Of the NHS, for the NHS

We asked MacPherson to expand on his team’s status within the NHS and its business model as a hosted unit.

The SPT is still an NHS body, an “intra-NHS service” as MacPherson puts it. “That was unaltered in the course of the transition. We’re not in the business of making a profit, but the fact is, we’re hosted by a CSU and obviously there needs to be a return to that CSU for the support and the platform they provide. And we’ve got to remain competitive.”

MacPherson is now looking to the future, with a new reconfiguration programme in mid-Essex and ongoing change management work with Weston-super-Mare and George Eliot trusts alongside many other projects (more information on page 44).

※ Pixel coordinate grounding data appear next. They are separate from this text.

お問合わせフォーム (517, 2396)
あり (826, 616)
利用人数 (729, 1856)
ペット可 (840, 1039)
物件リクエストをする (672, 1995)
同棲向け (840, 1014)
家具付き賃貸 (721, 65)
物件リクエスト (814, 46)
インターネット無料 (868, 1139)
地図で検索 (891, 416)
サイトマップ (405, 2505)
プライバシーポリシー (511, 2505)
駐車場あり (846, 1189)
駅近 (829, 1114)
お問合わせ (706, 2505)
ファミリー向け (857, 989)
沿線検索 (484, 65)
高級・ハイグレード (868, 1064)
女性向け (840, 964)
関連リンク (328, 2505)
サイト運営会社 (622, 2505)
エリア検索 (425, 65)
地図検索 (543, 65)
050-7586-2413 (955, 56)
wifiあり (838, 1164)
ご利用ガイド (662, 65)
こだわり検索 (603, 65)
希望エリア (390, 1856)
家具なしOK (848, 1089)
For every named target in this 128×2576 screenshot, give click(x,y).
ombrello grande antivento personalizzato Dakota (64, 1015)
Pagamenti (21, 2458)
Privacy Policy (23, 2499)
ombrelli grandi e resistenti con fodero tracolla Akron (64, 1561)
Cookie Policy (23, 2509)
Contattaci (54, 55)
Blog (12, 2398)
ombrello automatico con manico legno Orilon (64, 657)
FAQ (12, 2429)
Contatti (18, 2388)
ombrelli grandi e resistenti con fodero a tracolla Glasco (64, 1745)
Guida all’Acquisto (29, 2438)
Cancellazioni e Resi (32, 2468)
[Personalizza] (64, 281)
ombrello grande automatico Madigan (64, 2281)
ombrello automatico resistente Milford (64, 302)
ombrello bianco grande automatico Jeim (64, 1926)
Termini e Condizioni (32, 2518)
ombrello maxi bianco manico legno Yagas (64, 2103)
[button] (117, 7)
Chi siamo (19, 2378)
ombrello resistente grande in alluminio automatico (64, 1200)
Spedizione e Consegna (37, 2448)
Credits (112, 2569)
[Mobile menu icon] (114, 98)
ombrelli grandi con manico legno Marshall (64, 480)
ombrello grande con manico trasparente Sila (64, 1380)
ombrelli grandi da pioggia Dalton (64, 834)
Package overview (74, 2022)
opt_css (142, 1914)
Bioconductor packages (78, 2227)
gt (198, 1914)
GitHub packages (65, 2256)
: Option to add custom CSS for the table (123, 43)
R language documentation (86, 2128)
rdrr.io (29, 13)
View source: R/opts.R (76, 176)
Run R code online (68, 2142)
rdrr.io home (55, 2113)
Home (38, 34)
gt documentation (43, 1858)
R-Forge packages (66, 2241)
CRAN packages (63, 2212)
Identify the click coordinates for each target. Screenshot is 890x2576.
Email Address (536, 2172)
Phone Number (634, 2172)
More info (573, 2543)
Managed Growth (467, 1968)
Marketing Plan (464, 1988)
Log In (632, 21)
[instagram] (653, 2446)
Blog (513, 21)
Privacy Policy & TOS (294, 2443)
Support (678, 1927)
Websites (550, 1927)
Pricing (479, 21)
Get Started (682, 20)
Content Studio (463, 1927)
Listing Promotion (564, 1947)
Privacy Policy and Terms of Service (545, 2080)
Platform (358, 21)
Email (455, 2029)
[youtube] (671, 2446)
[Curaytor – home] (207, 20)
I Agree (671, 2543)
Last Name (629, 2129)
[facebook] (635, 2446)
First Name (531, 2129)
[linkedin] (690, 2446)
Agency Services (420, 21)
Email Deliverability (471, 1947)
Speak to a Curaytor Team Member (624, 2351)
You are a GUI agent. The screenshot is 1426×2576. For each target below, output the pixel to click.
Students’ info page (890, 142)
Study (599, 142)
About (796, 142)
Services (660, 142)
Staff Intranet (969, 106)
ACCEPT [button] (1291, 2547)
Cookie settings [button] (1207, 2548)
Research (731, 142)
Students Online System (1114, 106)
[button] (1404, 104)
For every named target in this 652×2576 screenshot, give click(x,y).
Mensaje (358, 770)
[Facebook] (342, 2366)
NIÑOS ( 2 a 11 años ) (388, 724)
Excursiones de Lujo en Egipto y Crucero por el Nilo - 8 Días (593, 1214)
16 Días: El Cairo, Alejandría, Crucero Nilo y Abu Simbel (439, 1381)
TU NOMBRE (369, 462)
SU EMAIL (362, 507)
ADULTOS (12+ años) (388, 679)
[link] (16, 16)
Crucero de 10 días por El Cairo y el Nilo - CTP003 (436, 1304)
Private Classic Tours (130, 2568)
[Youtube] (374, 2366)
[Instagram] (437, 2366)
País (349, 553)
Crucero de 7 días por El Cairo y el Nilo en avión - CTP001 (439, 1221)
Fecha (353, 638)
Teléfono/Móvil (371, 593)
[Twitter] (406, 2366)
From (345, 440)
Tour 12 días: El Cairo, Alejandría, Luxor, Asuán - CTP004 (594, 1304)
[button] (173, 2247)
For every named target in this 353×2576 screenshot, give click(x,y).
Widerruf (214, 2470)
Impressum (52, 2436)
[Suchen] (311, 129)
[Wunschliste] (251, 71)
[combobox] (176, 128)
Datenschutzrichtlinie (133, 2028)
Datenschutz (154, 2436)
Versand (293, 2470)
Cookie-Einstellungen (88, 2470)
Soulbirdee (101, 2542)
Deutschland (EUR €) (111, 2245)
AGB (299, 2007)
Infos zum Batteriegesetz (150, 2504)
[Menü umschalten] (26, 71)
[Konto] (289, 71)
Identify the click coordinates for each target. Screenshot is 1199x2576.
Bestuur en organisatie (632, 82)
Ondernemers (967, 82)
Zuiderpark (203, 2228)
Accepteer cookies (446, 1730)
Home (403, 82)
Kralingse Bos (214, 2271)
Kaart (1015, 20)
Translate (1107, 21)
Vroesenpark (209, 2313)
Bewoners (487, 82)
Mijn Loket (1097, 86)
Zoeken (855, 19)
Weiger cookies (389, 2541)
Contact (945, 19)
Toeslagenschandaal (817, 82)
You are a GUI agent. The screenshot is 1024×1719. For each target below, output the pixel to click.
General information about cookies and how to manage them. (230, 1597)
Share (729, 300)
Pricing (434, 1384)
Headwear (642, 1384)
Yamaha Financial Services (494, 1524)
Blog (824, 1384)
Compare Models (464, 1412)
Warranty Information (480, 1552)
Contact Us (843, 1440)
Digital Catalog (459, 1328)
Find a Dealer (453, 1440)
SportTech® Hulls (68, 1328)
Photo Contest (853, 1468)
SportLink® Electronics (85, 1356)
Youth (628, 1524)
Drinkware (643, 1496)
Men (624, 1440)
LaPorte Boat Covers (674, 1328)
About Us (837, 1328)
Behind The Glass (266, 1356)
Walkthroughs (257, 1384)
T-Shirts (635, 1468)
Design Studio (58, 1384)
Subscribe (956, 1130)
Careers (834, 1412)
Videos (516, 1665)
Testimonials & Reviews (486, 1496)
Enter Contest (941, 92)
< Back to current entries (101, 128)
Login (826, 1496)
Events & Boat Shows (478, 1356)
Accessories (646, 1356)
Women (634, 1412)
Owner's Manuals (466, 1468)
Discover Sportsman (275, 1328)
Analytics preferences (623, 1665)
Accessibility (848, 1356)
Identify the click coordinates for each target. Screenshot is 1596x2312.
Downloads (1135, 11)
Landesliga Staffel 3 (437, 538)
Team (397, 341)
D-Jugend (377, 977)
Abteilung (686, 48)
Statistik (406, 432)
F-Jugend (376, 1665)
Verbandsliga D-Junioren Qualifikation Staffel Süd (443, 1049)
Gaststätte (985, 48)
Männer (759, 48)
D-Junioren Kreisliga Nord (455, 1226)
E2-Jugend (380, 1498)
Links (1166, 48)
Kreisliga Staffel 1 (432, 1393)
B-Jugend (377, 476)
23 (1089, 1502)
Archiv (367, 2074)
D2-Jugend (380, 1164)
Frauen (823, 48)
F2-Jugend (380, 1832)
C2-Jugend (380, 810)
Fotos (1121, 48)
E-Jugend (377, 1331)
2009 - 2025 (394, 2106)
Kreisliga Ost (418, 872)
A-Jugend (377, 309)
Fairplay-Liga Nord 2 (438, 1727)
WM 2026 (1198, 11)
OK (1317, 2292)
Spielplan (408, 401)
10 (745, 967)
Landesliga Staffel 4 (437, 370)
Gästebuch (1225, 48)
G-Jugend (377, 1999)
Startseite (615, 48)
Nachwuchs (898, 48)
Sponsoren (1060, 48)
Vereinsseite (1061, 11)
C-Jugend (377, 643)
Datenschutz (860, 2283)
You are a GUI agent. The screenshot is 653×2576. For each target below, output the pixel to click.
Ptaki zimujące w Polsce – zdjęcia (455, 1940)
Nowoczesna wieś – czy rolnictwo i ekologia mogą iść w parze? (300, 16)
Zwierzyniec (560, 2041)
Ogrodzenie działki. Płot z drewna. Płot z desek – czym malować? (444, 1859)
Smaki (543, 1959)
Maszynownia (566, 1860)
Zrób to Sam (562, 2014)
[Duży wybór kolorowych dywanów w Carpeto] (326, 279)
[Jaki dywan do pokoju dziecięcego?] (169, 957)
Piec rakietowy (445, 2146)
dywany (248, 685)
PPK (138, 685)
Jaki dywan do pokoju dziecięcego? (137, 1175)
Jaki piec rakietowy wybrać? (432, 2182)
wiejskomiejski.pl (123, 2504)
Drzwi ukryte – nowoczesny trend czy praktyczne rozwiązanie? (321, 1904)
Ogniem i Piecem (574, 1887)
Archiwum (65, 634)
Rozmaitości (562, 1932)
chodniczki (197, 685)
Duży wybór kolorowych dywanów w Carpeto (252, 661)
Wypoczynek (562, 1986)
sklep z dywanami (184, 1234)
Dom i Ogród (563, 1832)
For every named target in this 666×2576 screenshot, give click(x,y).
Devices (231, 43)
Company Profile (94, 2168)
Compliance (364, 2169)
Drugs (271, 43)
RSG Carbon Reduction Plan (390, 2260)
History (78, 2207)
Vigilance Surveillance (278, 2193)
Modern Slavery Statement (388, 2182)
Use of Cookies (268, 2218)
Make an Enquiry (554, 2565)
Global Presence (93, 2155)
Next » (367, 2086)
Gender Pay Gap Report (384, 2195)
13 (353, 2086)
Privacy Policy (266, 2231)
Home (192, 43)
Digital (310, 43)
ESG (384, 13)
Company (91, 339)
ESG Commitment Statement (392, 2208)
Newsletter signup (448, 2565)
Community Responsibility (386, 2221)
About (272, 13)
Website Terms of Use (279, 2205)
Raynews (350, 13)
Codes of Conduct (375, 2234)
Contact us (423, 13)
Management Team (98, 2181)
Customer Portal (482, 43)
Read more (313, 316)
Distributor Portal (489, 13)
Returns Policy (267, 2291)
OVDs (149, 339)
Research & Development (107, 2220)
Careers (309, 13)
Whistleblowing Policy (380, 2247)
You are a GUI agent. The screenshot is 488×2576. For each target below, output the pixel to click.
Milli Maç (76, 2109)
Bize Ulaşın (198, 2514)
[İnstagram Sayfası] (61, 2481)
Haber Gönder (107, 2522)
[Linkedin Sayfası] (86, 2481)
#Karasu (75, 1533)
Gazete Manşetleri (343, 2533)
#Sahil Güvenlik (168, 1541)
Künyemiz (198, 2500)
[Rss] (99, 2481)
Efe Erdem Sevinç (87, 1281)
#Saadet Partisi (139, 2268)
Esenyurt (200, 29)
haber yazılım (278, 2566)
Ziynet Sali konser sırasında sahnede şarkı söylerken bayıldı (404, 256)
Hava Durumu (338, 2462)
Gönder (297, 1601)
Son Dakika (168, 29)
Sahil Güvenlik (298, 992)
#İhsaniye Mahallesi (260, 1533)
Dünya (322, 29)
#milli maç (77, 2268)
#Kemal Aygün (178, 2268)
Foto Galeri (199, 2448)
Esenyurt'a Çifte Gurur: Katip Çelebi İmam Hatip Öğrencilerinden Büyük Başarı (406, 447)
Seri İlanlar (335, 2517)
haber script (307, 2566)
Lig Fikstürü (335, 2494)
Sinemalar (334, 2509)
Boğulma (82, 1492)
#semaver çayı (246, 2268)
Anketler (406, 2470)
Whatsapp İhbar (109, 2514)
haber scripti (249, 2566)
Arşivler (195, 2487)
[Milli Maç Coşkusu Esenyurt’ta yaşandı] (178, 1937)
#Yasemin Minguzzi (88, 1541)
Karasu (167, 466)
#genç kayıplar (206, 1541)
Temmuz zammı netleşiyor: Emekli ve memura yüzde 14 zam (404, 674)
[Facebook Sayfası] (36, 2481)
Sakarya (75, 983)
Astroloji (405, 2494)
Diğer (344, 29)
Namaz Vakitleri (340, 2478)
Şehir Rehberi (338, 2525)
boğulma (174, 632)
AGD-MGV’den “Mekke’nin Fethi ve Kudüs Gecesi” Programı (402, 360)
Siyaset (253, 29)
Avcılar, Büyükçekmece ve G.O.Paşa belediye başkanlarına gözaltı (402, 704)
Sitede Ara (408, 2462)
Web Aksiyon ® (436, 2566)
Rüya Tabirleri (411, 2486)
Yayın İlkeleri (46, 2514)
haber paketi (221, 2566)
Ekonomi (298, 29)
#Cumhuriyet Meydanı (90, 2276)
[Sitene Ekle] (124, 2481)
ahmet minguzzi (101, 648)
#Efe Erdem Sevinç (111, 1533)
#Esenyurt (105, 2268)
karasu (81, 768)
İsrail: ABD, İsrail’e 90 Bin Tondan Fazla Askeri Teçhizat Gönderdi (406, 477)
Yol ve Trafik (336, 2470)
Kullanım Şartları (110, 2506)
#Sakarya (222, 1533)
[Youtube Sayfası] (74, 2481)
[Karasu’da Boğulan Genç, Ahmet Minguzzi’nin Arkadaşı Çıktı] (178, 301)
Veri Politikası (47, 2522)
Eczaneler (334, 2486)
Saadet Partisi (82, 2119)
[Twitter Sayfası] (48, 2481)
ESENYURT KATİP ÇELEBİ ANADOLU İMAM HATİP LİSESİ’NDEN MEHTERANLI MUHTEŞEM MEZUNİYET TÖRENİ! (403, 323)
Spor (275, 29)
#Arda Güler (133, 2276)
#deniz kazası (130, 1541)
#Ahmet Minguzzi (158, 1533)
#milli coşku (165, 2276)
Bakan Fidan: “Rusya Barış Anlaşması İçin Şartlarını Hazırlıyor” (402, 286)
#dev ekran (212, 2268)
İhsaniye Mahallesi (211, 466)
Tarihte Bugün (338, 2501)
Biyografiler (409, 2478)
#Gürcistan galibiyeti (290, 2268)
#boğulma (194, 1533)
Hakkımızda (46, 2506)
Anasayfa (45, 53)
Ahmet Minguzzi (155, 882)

MacPherson’s background before coming into the NHS was in customer service roles in other sectors, including transport, and he said: “It’s the National Health Service – the clue is in the name.

“It’s a world-class healthcare organisation. But its scale presents challenges, and it’s maturing at pace given the economic challenges it and other public sector organisations face. That inevitably means that there are lots of things to do in terms of change management.”